- _DIRECTIONS_: The full data, repeated exactly, is the only answer needed.

- _DATASET RECORDS_:
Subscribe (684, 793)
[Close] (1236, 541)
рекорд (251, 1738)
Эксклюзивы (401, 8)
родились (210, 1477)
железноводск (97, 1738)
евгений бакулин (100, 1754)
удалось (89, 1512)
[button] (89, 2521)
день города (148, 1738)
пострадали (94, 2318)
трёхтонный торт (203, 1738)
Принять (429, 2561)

- _WRITTEN ANSWER_:
Subscribe (684, 793)
[Close] (1236, 541)
рекорд (251, 1738)
Эксклюзивы (401, 8)
родились (210, 1477)
железноводск (97, 1738)
евгений бакулин (100, 1754)
удалось (89, 1512)
[button] (89, 2521)
день города (148, 1738)
пострадали (94, 2318)
трёхтонный торт (203, 1738)
Принять (429, 2561)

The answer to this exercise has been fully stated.